Overview
The main objective of this project was to take black and white glass plate images, captured by Russian photographer Sergei Mikhailovich Prokudin-Gorskii, and align and merge them to create color images. Despite not having access to a color camera, as one had not been invented during his time, Prokudin-Gorskii chose to capture the images using red, green, and blue filters. Thus we are able to take a colored glimpse into the world of early 20th century Russia.
Naive Algorithm on Small Images
On the small images in the given input dataset (< 400px by 400px), I ran a naive algorithm which tested every displacement between -15px and 15px in both the y and x directions. I used the blue channel as a reference and aligned the red and green channels against it. I then scored every displacement using the sum of squared differences and chose the displacement with the minimum score.
score = Σ Σ (red_image - blue_image)^2
Note there are two sums; 1 for the y-axis and 1 for the x-axis
Because of the small image size, the algorithm's runtime was fairly quick.
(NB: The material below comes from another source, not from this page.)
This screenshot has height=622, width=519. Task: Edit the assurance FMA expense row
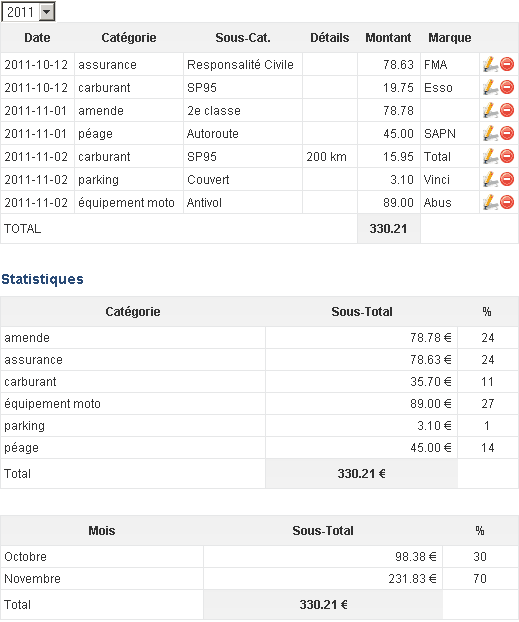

You can find the results below.
All displacements are in form (dy, dx)
Image Pyramid on Large Images
On the large images in the given input dataset (> 3000px by 3000px), the naive algorithm would be much too slow as the image area was increased by over 50x compared to the smaller images. Thus, as suggested by the project spec, I ran an image pyramid whereby I recursively applied my displacement algorithm on consecutively rescaled versions of the original image, cutting the resolution in half at each step of the way.
When I hit a minimum threshold width of 128px, I stopped rescaling the image. Then I performed a search for displacement over values between -3px and 3px and returned the result to the previous recursive call. This recursive call then upscales the returned displacement by 2 and applies it to the image after which the displacement search is performed again on the newly displaced image. This is repeated until the original image is processed.
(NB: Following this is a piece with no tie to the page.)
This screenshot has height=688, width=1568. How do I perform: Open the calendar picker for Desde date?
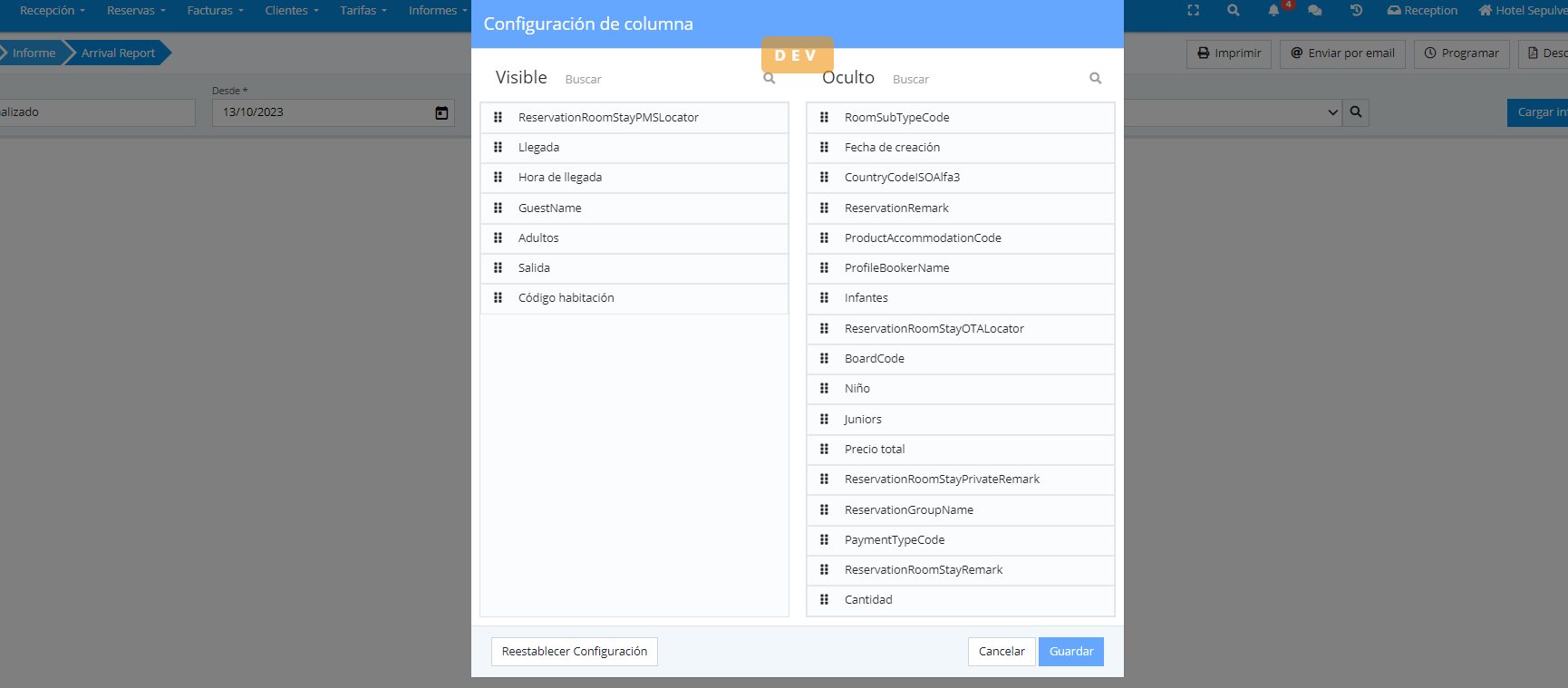pos(441,112)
Additionally, I noticed the basic image pyramid did not work well on images with drastic color changes, specifically the blue robe in emir.tif. After some research, I adjusted my scoring equation to use a gradient which handles color differences much better.
score = Σ Σ gradient((red_image - blue_image))^2
Note there are two sums; 1 for the y-axis and 1 for the x-axis
Finally, I also reduced the search area to -2px to 2px after the first recursive call. I noticed reducing down to -1px by 1px was too restrictive and the output images were misaligned. However reducing to -2px to 2px greatly reduced the run-time while maintaining proper alignment on most images. melons.tif, village.tif and workshop.tif would not align properly under these settings so I had to leave the search area at -3px to 3px for the entire runtime for those photos.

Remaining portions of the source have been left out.